In Thoughts on Salary (part 1), I began with a discussion about the issues that impact an employer’s offer, the use of salary surveys and how RVUs are used to describe physician productivity. In this post, I will provide additional background on the compensation models that might be offered in an employment agreement.
Older Compensation Models
For this discussion, I am going to take a historical perspective to compensation for physicians, starting with the earliest models and moving to the more recent models.

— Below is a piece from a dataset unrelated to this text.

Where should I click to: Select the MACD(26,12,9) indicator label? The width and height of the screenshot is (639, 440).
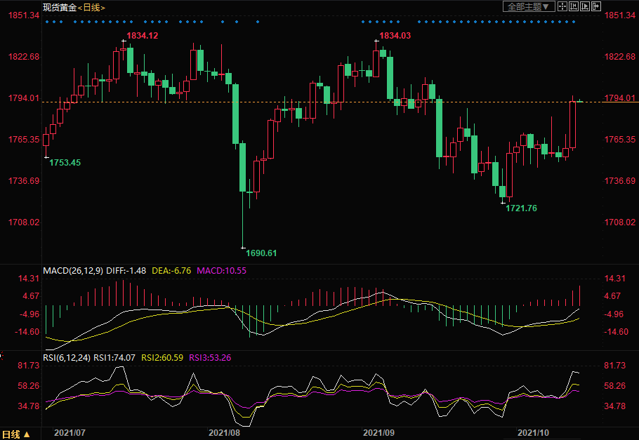(72, 270)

The earliest models were generally one of the following:
Net Income. This is the same model that any individual service oriented entrepreneur uses today. Compensation is simply the difference between collected revenues less the expenses of the business. A professional (whether physician, interior decorator, or yoga instructor) collects income for services, pays for associated expenses (marketing, insurance, staff, rent, etc.) and takes home the difference as salary.
This model is still used by solo practitioners and small groups. And some physician groups use a version of this method in which individual expenses are tracked, group expenses are shared using a formula, and take home pay is the difference between collections and the individual physician’s share of expenses.
In many of these groups, a certain percentage of earnings is held back for future investments or unforeseen costs. Some hospitals have used a version of this as well, but an estimation of expenses (sometimes called the allocation of expenses) must be used because the actual costs for support departments (like human resources, risk management, etc.) in a large organization cannot easily be attributed to an individual physician.
Fixed Salary. This method is very simple and is commonly used by non-profits and governmental agencies. The employer simply pays a fixed salary for the physician to work a set number of hours per week. It is also used when groups wish to employ physicians not on a partnership track, especially in specialties in which shift work is most common (emergency medicine, anesthesiology, hospitalist, etc.). This is also commonly seen with physicians working in nursing homes or with hospice organizations and other non–profits.